Secondary Progressive Multiple Sclerosis
MS is an inflammatory-mediated demyelinating disease of the human central nervous system (CNS). The disease develops in young adults with a predisposing genetic trait and most likely involves an environmental insult such as a viral infection to trigger the disease.
The innate immune system plays a central role in the chronic central nervous system inflammation that drives neurological disability in progressive forms of multiple sclerosis, for which there are no effective treatments. The mucosal immune system is a unique tolerogenic organ that provides a physiological approach for the induction of regulatory T cells. Nasal administration of CD3-specific antibody ameliorates disease via an IL-10-dependent effect that is mediated by the induction of regulatory T cells that share a similar transcriptional profile to Tr1 regulatory cells and that suppress the astrocyte inflammatory transcriptional program. Treatment results in an attenuated inflammatory milieu in the central nervous system, decreased microglia activation, reduced recruitment of peripheral monocytes, stabilization of the blood–brain barrier and less neurodegeneration.

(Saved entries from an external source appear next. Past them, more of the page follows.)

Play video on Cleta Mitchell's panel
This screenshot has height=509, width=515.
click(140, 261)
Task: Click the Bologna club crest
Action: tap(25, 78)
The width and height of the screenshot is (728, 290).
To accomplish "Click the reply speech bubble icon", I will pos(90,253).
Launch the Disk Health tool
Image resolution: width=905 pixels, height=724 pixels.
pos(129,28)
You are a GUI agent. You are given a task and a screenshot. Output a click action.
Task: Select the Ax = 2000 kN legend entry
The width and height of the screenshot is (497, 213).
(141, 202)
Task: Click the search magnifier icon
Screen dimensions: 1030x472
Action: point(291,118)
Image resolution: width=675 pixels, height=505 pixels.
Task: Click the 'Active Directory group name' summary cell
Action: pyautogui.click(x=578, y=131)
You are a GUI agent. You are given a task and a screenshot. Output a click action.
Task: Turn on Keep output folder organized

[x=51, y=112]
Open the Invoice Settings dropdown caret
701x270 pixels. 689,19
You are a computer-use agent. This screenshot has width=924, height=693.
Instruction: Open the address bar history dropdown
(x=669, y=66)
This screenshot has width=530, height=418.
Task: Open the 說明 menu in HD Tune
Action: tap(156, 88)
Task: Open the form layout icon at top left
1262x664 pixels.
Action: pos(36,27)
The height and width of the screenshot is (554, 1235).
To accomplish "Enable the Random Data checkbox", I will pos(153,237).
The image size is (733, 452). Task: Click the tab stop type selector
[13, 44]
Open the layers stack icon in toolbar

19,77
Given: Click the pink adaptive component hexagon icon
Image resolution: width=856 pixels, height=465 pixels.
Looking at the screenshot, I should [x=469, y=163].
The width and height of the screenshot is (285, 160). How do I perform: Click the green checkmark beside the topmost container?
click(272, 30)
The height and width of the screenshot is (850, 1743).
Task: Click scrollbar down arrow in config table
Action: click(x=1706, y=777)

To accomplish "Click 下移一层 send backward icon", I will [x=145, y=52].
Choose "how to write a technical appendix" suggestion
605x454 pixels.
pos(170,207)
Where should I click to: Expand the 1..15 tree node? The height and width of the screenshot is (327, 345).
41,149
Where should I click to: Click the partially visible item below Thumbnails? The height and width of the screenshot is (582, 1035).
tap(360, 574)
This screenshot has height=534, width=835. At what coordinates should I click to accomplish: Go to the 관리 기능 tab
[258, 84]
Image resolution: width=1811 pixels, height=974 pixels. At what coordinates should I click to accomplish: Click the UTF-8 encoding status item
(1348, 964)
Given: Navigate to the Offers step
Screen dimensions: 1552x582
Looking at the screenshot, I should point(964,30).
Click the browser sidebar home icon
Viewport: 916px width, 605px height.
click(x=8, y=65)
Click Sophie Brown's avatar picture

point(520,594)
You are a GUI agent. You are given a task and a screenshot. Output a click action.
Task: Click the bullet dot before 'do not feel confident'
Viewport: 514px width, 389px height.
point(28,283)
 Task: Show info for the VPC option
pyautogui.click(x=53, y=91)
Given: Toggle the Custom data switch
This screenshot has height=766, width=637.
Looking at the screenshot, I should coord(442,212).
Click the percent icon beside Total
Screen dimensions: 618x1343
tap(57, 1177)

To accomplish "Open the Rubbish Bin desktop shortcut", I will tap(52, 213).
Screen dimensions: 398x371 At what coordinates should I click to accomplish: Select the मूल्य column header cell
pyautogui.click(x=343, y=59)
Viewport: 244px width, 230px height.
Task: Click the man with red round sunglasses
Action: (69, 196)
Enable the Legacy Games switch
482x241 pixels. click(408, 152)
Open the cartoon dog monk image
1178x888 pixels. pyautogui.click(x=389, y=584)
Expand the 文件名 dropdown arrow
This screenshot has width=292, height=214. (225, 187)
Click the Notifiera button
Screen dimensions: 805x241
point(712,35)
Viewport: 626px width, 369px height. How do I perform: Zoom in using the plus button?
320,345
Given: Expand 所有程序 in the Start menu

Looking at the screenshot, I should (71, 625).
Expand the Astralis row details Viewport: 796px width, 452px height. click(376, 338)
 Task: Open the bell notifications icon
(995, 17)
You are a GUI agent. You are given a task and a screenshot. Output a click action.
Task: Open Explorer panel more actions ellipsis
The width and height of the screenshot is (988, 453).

Tiziana conducted a Phase 1 trial, at the Brigham and Women's Hospital, Harvard Medical School, Boston, MA. The trial was a single-site, double-blind, placebo-controlled, dose-ranging study in healthy volunteers with nasally administered Foralumab at 10, 50 and 250 µg per day, consecutively for 5 days for the treatment of progressive multiple sclerosis (pMS). 18 subjects received Foralumab treatment and 9 patients received placebo. All nasal doses were well tolerated. Biomarker analysis showed significant positive immune effects, that were most prominent in the 50 mg cohort with minimal immunomodulatory effects at the 10 µg and 250 µg doses.
A SPMS patient was treated with intranasal foralumab under an Expanded Access IND at the Brigham and Women’s Hospital (BWH), Harvard University, Boston, MA. Following completion of six months of treatment both biological and clinical improvements were seen in this patient which importantly overcame the challenge of delivering this antibody across the blood-brain barrier to affect immunomodulation in the brain. Foralumab administered intranasally into each nostril on a regimen of M-W-F for two weeks followed by one week off therapy for a period of six months. This regimen was well-tolerated with associated beneficial clinical and biomarker changes. Importantly, the PET imaging data indicated inhibition of microglial cell activation observed at 3 months following treatment initiation and was sustained at 6 months after treatment start. The reduction in microglial activation was seen in all parts of brain.
Consistent with clinical and PET observations, intranasally administered foralumab also downregulated serum levels of pro-inflammatory cytokines, including interferon-gamma (IFN-g), interleukin (IL-18), IL-1β and IL-6, which are associated with multiple sclerosis pathogenesis and progression. Clinical evaluation showed improvement in Timed 25-Foot Walk Test (T25FW), 9-Hole Peg Test (9HPT) and Symbol Digit Modality Test (SDMT). Other published PET studies have shown an increase in activated microglial cells (AMCs) in patients with secondary progressive MS (SPMS), and the increase in AMCs associated with higher scores on the Expanded Disability Status Scale (EDSS), a widely-used scale to measure disability. Several FDA-approved drugs, such as TYSABRI®, MAYZENT® and ZEPOSIA® have been shown to suppress microglial activation and exert neuroprotective effects in the central nervous system (CNS) in animal studies but longitudinal assessment of drug effects on microglial activation in exclusive cohorts of SPMS patients are lacking.